Graeme's Wiki

git howto

Type the code word, MONDAY here and then press to finish editing.


Git is a fast, efficient, fully distributed SCM, used in many projects like the Linux kernel, Xorg, Freedesktop, and us. :-)

Features


  • Distributed: this feature enables offline operation, that means, you can commit, branch, and merge without connecting to the server.
  • Branching and merging: unlike svn, it's fast and comfortable.
  • Fast: most operations are very fast, more than svn operations on a local repository.
  • Full history: it keeps the whole development history, still repositories are only a bit bigger than normal svn checkouts. That means all operation except those explicitly made for synchronization are local.


Setting Up Git

First of all, Git must know your name and email address to properly credit your commits. If you don't want to expose your e-mail, just set it to your username/nick.

  $ git config --global user.name "Yourname"

  $ git config --global user.email "your@email"

If you want to override something for a specific project only, just execute the comand without --global.

Getting Started


  1. First you must get a copy of our repo:

      git clone git://github.com/graemeg/fpGUI.git fpgui
    
      cd fpgui
    
  2. Make your own branch to work comfortably, the fastest way is:

      git checkout -b mybranch
    

This is recommended to keep the consistency and ease interoperability. Branches are lightweight, you should make branches for every significant change. Keep yourself organized and save a lot of effort to get your code into the main repo ;).

A good practice with git is to do small commits, instead of big ones involving many changes, that way we avoid conflicts when merging individual sets of commits.

After you have some changes, you need to mark the files for commit, and do the actual commit:

  git add file1.c file2.c file3.c

  git commit -m 'Message'

This saves a revision in the development history of your repo.

The files can be specified at commit time too:
  git commit -m 'Message' file1.c file2.c file3.c

Or commit all the changes using the -a flag:
  git commit -a -m 'Message'

If you don't specify a message with -m it will open an editor, just like with most other vcs.

Getting your changes merged upstream

Clone our repo on GitHub (or on SourceForge.net), push your changes to your private repo and do a merge request.

Or optionally you could publish your changes on your own repo, and ask a request on the newsgroups. :-)

We will point out any issue in your patch, and once there's none left we will merge it :).

Another option is to send the changesets as a patch to our mailing list or directly to some developer if you feel more comfortable that way. You will want to take a look at the git format-patch command ;-).

Please keep in mind that:


  1. Not all patches will be accepted, ask first. However we may host and even distribute it along fpGUI, just ask :).
  2. If you keep in touch with us and ask for review problems will be pointed out earlier and will be easier to fix.
  3. You should never ever edit published history. If you have to, please name the branch accordingly, something like mybranch-volatile will do the trick.


Tips


  • If you're playing too much with something, you may wish to edit the history, specially before asking us to merge it.

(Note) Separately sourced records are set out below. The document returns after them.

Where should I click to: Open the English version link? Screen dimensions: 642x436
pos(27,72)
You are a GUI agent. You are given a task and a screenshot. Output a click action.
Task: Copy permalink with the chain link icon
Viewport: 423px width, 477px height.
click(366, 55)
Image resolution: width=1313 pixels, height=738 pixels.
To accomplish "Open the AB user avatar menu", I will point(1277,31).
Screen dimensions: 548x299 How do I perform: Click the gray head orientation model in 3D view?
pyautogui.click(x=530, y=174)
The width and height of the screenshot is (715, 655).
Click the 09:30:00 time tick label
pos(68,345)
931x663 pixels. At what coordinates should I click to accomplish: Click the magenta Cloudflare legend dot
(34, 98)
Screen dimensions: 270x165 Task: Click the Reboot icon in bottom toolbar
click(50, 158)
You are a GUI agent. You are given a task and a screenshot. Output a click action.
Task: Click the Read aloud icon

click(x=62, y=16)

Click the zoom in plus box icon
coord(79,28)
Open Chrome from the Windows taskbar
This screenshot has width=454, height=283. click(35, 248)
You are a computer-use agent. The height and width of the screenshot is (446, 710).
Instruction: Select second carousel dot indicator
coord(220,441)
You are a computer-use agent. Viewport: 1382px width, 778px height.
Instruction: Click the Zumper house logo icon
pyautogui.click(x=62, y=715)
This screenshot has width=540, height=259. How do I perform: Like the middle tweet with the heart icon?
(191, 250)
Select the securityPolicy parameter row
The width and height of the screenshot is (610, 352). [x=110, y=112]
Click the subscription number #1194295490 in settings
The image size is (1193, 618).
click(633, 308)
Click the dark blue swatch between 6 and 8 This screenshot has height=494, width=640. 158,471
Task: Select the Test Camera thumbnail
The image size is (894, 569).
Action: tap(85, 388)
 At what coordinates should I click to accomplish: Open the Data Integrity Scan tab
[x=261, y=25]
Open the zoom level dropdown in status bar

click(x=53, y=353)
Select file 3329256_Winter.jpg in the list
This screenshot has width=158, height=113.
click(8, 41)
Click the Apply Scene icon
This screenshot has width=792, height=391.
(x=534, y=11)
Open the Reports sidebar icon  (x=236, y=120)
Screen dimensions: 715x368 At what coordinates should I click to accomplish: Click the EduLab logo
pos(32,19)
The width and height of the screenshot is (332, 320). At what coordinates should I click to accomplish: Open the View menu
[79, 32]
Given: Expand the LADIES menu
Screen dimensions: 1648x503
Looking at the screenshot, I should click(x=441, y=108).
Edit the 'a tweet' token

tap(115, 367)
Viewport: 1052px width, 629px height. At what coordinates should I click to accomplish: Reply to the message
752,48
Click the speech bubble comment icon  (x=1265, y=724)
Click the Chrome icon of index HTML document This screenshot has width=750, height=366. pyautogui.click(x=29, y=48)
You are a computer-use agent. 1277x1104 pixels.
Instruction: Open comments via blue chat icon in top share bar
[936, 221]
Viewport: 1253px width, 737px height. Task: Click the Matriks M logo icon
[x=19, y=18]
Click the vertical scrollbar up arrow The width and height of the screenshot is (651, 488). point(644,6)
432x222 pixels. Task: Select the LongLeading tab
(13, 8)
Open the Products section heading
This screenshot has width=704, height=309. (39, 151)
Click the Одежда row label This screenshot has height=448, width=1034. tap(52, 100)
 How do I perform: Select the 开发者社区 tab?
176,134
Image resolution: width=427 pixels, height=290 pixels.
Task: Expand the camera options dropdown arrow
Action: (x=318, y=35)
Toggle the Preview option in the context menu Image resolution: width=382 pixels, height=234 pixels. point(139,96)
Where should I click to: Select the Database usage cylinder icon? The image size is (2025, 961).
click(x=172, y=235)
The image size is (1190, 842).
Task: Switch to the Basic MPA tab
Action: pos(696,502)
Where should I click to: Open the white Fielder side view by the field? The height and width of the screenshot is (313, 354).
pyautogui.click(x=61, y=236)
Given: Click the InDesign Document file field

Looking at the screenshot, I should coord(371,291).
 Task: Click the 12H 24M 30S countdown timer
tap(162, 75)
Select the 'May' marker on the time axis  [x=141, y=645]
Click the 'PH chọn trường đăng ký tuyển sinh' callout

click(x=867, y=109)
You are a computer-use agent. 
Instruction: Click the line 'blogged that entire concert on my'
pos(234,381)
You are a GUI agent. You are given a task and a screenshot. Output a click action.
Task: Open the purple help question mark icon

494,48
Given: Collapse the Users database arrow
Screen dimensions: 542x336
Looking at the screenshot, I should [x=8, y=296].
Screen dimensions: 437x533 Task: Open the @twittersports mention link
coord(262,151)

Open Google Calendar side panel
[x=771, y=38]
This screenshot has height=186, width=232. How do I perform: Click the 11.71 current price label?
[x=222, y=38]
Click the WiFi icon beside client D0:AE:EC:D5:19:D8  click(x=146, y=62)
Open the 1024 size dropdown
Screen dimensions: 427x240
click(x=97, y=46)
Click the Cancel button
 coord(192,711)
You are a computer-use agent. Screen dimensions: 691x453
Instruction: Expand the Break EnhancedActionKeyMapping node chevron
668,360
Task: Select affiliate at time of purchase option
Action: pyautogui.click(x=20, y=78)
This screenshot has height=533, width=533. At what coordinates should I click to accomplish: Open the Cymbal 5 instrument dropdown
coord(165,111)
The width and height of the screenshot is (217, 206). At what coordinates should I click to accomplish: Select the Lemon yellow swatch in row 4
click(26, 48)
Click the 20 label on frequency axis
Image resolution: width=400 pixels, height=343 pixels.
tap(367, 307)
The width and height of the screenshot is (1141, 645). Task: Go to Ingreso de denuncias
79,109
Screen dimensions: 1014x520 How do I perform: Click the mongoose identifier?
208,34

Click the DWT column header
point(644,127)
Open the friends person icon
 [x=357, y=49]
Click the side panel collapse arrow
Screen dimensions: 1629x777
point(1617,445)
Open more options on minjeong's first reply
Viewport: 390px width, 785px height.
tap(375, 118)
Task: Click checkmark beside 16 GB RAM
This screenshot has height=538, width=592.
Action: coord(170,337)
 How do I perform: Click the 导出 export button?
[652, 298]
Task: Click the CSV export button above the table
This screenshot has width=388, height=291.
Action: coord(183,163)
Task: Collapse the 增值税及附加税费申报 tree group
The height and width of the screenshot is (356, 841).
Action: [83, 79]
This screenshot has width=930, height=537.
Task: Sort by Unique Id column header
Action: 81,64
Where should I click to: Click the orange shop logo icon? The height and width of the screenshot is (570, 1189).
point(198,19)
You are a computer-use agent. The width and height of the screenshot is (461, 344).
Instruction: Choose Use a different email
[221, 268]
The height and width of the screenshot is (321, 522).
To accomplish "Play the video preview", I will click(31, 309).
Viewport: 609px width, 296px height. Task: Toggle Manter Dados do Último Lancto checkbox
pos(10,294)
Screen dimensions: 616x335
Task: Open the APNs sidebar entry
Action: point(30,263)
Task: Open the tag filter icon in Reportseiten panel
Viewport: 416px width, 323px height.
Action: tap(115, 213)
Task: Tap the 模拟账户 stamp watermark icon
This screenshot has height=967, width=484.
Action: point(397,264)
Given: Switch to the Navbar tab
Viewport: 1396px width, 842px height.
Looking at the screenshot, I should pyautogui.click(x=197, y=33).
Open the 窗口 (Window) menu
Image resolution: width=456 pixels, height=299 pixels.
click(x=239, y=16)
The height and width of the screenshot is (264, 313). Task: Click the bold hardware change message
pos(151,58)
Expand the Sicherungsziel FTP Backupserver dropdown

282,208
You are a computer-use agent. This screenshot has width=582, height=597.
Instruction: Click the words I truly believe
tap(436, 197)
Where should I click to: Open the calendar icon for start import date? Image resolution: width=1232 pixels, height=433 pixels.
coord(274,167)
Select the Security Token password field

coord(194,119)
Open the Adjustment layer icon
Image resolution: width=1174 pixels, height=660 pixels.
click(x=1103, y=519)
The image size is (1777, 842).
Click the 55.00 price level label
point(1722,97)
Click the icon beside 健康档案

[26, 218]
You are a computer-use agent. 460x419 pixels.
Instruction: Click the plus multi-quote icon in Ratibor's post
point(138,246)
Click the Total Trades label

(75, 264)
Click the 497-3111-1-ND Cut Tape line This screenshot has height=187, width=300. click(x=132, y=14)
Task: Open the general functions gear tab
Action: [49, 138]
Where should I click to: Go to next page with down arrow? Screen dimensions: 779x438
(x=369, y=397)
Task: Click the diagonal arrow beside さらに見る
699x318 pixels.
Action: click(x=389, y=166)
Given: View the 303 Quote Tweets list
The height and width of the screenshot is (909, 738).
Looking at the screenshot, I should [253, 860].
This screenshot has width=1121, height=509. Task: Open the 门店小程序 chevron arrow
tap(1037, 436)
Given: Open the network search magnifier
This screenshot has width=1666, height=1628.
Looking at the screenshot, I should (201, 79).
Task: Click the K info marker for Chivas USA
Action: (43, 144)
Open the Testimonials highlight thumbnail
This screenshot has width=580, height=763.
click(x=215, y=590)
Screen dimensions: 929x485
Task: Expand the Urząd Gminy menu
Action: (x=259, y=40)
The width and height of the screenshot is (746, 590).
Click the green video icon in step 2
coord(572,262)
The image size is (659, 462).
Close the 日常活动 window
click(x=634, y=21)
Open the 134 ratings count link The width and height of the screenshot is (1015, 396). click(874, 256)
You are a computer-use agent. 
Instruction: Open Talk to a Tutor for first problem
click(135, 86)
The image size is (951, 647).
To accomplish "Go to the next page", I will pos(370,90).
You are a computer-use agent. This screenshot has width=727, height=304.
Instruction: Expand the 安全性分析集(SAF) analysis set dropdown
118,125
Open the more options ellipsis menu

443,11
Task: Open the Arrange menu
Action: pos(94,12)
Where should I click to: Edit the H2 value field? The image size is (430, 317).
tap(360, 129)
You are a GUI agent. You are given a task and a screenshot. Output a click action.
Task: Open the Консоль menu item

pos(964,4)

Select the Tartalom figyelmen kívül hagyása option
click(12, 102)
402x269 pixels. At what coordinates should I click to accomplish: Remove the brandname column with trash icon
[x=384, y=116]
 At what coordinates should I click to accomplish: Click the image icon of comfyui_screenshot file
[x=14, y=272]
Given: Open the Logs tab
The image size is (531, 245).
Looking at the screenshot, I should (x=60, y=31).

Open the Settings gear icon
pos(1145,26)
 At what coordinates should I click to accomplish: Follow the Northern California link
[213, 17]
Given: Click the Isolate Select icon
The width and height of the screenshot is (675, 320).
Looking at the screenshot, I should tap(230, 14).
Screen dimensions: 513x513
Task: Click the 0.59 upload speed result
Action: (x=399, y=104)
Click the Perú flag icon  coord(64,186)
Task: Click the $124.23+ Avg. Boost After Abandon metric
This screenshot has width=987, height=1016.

    If you do, please do it on a "private" branch, i.e. an unpublished or auxiliary branch (you can name it in the aforementioned way).

  • Create topic branches to work on, multiple unrelated changes shouldn't live together.

    If the changes are related in some way, and big enough, but not mutually depended, you should create a topic branch too.


Tools

There are two nice graphical tools to work with git: git-gui and gitk. Try them. ;-)

Applying 3rd-party patches

When you receive a patch (or series of patches) by mail, you should export it as a mbox and apply with git-am.

Example:
  git am mbox-file

If you carefully reviewed and tested the patch, then you can sign-off it with the -s parameter. Authors shouldn't sing-off their own patches.

Patches targeting a stable branch should be reviewed by at least two developers before inclusion.

Merging via command line


You can perform a merge (3rdparty contribution) on the command line as follows:

Step 1: From your project repository, check out a new branch and test the changes.
git checkout -b JonnyTech-patch-1 maint
git pull git://github.com/JonnyTech/fpGUI.git patch-1

Step 2: Merge the changes and update the upsteam repository.
git checkout maint
git merge --no-ff JonnyTech-patch-1
git push origin maint

Saving space

  git repack -a

  git gc --aggressive
NOTE: It's not recommended to repack a repo served through a dumb protocol (http, ftp, etc.), since that would cause the clients to fetch the whole pack even if they need only a few objects on it.